The Department of Defense has announced the DoD Mobile Device Strategy and Implementation Plan — a strategy to use mobile devices to swiftly share classified and protected information using the latest commercial technologies. Wireless voice, video and data capabilities are to be instituted across DoD by October.
“The Department of Defense is taking a leadership role in leveraging mobile device technology by ensuring its workforce is empowered with mobile devices,” said Teri Takai, Defense Department chief information officer in a press release.
“As today’s DoD personnel increasingly rely on mobile technology as a key capability enabler for joint force combat operations, the application of mobile technology into global operations, integration of secure and non-secure communications, and development of portable, cloud-enabled capability will dramatically increase the number of people able to collaborate and share information rapidly.”
The plan focuses on improving three areas crucial to mobility: mobile devices, wireless infrastructure and mobile applications and works to guarantee these areas “remain reliable, secure and flexible enough to keep up with fast-changing technology,” the statement said.
The Defense Information Systems Agency (DISA) is to have a key role in the plan’s implementation, which begins with a 90-day approval cycle for:
• Mobile devices and operating systems used across the department.
• Direction for the use of personally-owned Smartphones and tablets within DoD’s environment.
• The formation of a program office within DISA by fiscal 2014 to supervise the acquisition and use of mobile services to DoD.

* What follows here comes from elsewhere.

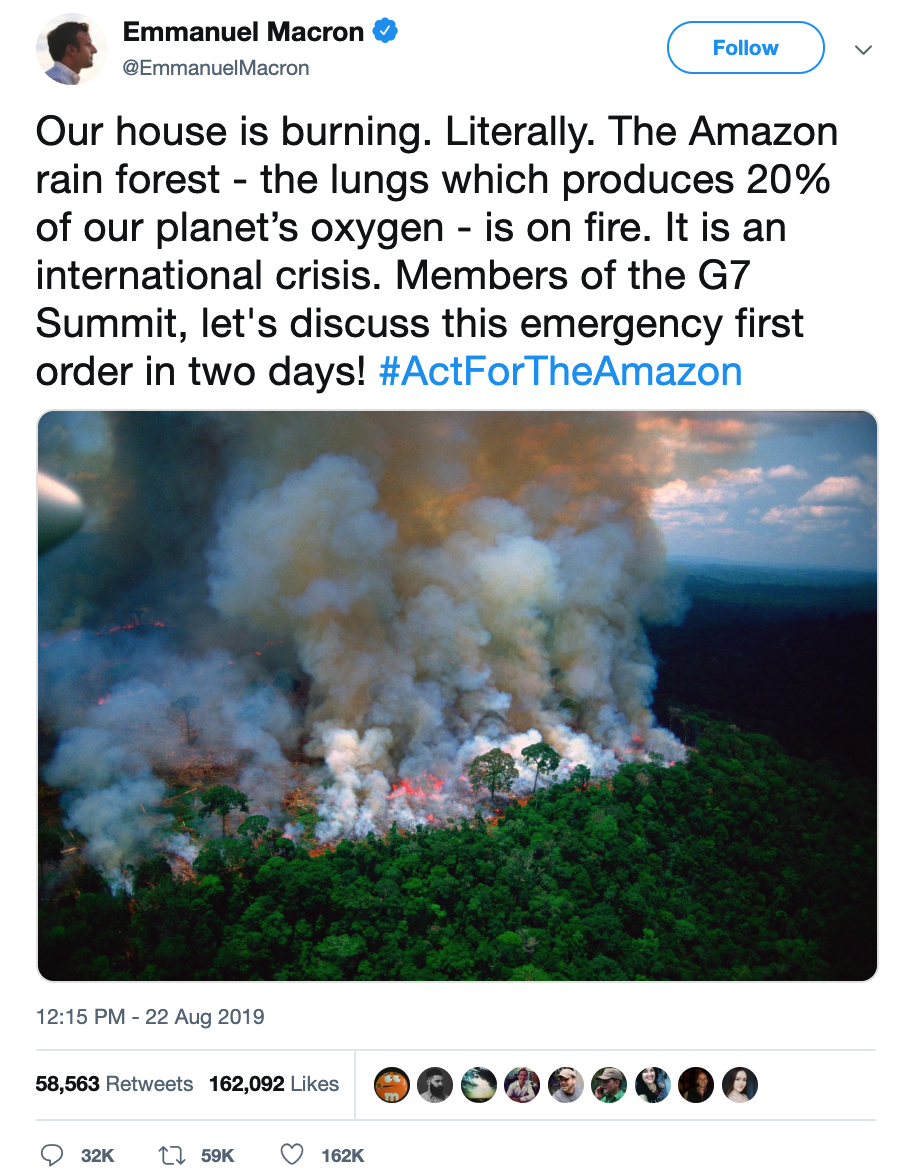
Task: Like the tweet with the heart icon
Action: click(291, 1155)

“This is not simply about embracing the newest technology — it is about keeping the department’s workforce relevant in an era when information accessibility and cyber-security play a critical role in mission success,” Takai said.
Faster access to information and computing power from any location will be a major asset to military personnel in combat situations, according to the mobility strategy report. For instance:
• Field units can maneuver unfamiliar environments with real-time mapping and data overlay capabilities.
• Soldiers can identify friendly forces.
• Engineers can take pictures of mechanical parts for immediate identification and replacement ordering.
• Military health-care workers can diagnose injuries and remotely access lab results while away from the hospital.
• Warfighter support functions can be used to more quickly and responsively manage the business of the DoD.
During a press conference for the plan, Maj. Gen. Robert Wheeler, DoD deputy chief information officer, said the plan is also about creating standards so mobile device manufacturers will be able to develop systems that can easily mesh with DoD networks.
“We’re device agnostic, so what we’re looking to have is a family of devices that are available,” Wheeler was quoted by Defense News.
The announcement of the plan will serve to intensify the battle between BlackBerry, Apple and Android providers for DoD customers.
Currently, more than 600,000 DoD employees are mobile device users with the majority (about 470,000) owning BlackBerries. Approximately 41,000 use Apple’s iPhones or iPads and 8,700 use Android-powered devices.